Cath Clarke 

The Strange Case of Dr Jekyll and Mr Hyde review – menace on Edinburgh’s mean streets

Hope Dickson Leach’s atmospheric adaptation of the classic thriller looks good but in rewriting the story, adds an unnecessary element of distraction
  
  

Henry Pettigrew as Dr Jekyll and Lorn Macdonald as Utterson in The Strange Case of Dr Jekyll and Mr Hyde.
Noirish … Henry Pettigrew as Dr Jekyll and Lorn Macdonald as Utterson in The Strange Case of Dr Jekyll and Mr Hyde. Photograph: Henry Home

This atmospheric black and white adaptation of Robert Louis Stevenson’s gothic classic from Hope Dickson Leach, the director of The Levelling, opens with a tremendous shiver of menace. In the dead of night, as an eerily inhuman singsong echoes on the soundtrack, a little girl walks along an alleyway. Something steps out of the shadows. From behind, it appears to be a man, a gentleman – in a top hat and exquisitely tailored shirt. But the way it moves, gliding like a predator towards the girl, is hardly human; then it savages her with the rotting teeth of an animal. Perhaps nothing else that follows quite lives up to this taste of evil.

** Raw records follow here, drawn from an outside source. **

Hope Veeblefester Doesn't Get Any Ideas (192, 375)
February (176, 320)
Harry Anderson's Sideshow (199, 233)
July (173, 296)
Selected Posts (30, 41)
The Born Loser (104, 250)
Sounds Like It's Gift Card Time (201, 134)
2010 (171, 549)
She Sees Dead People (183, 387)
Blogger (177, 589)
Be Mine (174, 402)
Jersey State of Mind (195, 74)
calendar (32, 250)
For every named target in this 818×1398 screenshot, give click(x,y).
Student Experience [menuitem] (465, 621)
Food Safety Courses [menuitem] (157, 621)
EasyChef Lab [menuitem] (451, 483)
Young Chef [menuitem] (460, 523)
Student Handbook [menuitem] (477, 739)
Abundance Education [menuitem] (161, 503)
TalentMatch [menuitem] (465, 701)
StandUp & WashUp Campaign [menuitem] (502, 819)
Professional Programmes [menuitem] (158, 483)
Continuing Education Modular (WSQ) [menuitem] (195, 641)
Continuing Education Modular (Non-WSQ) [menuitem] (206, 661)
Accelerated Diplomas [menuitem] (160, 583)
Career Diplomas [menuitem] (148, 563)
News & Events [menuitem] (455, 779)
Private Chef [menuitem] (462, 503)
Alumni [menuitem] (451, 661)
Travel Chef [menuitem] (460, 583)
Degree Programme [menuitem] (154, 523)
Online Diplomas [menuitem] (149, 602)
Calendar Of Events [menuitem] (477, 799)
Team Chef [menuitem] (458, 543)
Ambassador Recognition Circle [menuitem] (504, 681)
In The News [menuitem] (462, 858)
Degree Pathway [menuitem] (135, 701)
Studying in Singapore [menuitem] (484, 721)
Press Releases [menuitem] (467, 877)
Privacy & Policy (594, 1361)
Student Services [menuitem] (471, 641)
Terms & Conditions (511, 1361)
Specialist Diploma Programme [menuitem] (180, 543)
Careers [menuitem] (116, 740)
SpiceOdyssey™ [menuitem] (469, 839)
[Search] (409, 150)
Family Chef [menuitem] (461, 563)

Dickson Leach’s film adds to the pile of 120-plus screen versions of Jekyll and Hyde. This one started out last year as a “hybrid-production” staged in an Edinburgh theatre: for three nights, audiences sat in front of a screen watching a live stream of actors performing scenes on sets around the theatre. That footage has been edited – with added effects – to make this film. And it really does feel like a feature film (rather than filmed theatre): stylishly shot with a noirish feel, velvety rich black and white cinematography, camera furtively lurking in the shadows.

Dickson Leach switches the action from London to the book’s spiritual home of Edinburgh, where scrupulous lawyer Utterson (Lorn Macdonald) is worried about his old friend, the charismatic Dr Henry Jekyll (Henry Pettigrew). Why has Jekyll changed his will to make a mysterious thug, Edward Hyde, his beneficiary?

The gay subtext of the book is more apparent here. Utterson and Jekyll were clearly at one time in a relationship. Now Utterson fears that his ex lover is being blackmailed by Hyde – and Jekyll stokes the torment on his jealousy. Dickson Leach’s script, co-written with Vlad Butucea, rewrites the novella to show us the dark side of Utterson – and the city of Edinburgh too. To be honest, though, it’s not entirely clear if this adds anything to the story; at times it feels like an exasperating, unnecessary distraction.

• The Strange Case of Dr Jekyll and Mr Hyde is in UK cinemas from 7 October and from 30 October on Sky Arts.